<<<<

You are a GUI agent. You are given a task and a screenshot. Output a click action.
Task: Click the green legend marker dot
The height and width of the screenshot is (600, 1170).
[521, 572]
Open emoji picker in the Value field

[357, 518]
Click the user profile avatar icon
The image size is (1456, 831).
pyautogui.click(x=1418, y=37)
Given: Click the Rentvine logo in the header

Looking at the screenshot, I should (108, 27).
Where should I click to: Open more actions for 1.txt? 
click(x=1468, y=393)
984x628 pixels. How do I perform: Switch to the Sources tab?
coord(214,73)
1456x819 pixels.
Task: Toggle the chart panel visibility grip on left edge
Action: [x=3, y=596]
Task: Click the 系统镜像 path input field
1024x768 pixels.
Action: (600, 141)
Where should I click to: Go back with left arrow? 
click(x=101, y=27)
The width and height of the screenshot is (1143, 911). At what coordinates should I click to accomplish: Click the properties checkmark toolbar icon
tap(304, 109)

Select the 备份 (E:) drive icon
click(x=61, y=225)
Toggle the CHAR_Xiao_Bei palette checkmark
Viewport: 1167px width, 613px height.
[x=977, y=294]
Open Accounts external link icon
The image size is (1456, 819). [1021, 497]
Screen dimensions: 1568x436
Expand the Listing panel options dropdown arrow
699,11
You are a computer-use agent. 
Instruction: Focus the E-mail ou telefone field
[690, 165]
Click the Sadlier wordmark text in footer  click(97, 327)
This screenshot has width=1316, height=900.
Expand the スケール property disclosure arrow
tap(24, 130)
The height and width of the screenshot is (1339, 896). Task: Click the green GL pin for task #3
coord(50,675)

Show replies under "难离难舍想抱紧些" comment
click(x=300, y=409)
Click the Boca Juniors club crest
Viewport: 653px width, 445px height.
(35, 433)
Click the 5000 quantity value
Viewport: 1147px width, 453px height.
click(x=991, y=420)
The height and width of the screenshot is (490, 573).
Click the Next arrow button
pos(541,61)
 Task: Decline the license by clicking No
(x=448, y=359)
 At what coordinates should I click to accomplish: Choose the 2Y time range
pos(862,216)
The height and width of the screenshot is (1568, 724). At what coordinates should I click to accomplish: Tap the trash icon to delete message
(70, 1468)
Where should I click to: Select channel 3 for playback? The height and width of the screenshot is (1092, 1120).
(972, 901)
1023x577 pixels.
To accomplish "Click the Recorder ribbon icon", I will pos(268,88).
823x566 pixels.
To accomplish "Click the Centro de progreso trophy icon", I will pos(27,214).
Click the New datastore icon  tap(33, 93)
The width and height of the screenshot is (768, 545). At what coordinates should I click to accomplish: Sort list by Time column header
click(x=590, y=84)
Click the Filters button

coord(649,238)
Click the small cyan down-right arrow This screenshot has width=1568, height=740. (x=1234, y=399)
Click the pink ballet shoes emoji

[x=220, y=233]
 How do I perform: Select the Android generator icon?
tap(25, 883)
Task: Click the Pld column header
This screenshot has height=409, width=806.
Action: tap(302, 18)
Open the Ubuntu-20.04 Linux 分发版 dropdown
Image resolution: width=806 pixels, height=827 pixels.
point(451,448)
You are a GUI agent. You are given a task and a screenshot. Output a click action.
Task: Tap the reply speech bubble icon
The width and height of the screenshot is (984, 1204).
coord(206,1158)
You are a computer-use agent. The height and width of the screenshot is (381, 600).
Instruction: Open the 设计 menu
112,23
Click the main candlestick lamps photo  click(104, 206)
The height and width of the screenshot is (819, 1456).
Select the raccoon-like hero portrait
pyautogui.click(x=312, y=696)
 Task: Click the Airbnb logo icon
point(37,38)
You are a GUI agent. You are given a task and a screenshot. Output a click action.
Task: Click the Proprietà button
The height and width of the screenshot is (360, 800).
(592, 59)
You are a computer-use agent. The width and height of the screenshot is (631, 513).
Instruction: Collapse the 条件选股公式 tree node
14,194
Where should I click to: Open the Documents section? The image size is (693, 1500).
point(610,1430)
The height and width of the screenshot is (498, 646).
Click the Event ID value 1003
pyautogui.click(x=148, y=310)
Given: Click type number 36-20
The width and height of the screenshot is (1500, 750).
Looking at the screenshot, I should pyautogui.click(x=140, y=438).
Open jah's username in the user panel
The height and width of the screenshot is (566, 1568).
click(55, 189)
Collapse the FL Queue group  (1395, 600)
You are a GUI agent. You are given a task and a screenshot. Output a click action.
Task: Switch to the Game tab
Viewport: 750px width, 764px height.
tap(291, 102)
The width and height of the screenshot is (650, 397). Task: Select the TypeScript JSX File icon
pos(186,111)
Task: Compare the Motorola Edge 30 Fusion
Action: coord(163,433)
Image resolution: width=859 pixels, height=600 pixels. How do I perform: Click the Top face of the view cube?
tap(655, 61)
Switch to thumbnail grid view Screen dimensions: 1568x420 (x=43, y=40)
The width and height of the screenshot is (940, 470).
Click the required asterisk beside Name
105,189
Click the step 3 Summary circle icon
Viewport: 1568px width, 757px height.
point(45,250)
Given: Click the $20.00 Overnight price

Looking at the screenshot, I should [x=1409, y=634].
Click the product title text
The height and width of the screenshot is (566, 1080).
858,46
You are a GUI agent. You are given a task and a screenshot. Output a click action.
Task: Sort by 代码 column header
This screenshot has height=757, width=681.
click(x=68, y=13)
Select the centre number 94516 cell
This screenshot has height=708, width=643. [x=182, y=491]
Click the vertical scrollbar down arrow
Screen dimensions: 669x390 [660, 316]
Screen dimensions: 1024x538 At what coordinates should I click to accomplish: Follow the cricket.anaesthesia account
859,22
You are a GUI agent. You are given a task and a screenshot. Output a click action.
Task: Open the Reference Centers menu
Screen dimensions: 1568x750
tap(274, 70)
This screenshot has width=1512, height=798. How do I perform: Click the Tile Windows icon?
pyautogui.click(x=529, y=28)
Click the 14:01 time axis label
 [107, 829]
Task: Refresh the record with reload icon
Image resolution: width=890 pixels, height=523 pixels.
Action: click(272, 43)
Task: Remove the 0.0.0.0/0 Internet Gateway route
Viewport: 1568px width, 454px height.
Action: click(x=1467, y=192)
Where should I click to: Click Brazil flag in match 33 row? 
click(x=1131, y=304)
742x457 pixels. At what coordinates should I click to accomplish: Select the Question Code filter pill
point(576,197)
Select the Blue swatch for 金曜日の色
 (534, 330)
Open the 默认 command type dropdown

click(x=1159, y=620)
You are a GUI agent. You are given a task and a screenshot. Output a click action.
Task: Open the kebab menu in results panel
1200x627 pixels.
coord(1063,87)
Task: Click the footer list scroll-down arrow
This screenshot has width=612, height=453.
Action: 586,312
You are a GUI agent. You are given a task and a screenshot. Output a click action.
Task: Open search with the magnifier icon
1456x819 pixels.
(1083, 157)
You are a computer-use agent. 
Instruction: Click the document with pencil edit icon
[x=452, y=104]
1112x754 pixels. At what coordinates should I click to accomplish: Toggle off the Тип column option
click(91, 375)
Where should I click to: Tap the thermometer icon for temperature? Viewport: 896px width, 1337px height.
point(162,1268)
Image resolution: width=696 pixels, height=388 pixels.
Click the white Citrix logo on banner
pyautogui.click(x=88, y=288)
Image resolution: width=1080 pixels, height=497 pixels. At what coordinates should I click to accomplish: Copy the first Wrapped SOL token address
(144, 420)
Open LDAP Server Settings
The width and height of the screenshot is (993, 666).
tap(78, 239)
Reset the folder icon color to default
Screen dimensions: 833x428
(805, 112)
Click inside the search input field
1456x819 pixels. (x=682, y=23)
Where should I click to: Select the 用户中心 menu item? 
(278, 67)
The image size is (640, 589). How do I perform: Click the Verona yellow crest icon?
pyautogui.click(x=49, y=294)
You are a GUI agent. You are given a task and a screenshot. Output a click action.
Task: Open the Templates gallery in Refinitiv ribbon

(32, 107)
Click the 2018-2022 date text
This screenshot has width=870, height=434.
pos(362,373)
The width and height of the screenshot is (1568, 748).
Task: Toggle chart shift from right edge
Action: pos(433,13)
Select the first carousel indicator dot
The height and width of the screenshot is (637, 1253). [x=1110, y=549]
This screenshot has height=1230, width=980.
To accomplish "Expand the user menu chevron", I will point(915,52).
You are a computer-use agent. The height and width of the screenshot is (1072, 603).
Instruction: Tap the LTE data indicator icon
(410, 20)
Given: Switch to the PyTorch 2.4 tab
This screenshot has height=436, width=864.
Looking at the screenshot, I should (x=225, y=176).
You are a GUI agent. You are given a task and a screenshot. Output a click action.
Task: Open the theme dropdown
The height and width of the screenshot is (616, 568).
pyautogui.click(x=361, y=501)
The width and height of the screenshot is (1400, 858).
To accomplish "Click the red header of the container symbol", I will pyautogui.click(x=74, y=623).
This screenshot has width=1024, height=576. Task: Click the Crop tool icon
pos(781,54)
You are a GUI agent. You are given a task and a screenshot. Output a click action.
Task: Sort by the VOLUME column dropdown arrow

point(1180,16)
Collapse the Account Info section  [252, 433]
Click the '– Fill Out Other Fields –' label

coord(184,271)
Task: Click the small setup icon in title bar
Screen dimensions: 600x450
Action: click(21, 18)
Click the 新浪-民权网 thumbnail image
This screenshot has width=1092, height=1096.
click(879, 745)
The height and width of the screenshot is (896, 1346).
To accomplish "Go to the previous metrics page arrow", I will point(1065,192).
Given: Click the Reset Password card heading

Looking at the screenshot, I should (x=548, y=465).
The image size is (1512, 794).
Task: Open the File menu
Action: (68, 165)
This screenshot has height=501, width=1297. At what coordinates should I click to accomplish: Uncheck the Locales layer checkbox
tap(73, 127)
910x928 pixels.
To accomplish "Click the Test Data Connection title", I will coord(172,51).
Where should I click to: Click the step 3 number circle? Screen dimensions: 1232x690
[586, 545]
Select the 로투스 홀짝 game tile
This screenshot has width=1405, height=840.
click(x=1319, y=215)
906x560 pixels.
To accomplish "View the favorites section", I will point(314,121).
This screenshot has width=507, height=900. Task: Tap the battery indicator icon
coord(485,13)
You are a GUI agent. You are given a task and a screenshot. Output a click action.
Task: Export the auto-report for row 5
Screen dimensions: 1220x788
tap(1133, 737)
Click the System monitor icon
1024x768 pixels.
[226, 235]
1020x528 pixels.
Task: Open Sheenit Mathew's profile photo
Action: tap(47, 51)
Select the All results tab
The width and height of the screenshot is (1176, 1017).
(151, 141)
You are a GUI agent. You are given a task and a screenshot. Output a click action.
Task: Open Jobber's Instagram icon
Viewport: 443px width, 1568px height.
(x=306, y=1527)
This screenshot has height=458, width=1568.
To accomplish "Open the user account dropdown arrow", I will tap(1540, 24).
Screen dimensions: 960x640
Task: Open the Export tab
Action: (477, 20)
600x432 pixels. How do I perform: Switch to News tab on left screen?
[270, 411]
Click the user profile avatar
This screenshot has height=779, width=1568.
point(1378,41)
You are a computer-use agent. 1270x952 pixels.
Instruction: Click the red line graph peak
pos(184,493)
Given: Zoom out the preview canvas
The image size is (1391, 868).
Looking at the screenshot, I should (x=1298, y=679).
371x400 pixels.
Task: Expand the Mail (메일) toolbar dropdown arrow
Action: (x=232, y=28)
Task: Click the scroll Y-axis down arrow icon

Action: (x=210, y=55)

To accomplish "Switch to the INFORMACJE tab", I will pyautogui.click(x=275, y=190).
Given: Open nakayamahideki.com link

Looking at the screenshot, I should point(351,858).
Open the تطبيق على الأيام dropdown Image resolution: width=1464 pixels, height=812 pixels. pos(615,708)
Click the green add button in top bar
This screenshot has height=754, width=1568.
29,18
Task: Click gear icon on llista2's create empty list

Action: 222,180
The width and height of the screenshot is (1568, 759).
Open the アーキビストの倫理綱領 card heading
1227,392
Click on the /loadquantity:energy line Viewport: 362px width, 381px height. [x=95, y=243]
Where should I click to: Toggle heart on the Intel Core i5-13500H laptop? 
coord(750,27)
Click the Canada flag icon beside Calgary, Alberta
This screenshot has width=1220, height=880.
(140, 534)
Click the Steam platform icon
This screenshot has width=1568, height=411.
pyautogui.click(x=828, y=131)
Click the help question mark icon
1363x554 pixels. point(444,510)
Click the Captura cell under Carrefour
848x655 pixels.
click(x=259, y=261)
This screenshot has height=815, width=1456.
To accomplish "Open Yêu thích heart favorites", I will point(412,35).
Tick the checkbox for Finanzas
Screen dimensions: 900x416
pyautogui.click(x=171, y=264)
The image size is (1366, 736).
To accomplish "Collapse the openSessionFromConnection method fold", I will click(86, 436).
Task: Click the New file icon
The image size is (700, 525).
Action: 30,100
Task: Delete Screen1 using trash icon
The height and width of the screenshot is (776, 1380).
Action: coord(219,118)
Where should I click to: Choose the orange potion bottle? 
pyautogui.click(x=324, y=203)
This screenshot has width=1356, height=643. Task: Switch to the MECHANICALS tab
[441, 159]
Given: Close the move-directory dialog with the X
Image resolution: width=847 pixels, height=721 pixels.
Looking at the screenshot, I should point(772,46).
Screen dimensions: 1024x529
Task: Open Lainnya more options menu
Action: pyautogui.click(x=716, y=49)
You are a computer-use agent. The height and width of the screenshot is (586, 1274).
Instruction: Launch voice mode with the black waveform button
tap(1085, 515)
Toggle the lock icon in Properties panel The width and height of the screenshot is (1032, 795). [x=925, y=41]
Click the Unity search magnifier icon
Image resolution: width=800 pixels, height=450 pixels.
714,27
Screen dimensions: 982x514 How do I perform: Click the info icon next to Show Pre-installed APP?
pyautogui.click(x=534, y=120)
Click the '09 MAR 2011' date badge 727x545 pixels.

>>>>

Which lines of the rows above contain the word "under" with matching case? Extract each of those lines in full.

Show replies under "难离难舍想抱紧些" comment
Click the Captura cell under Carrefour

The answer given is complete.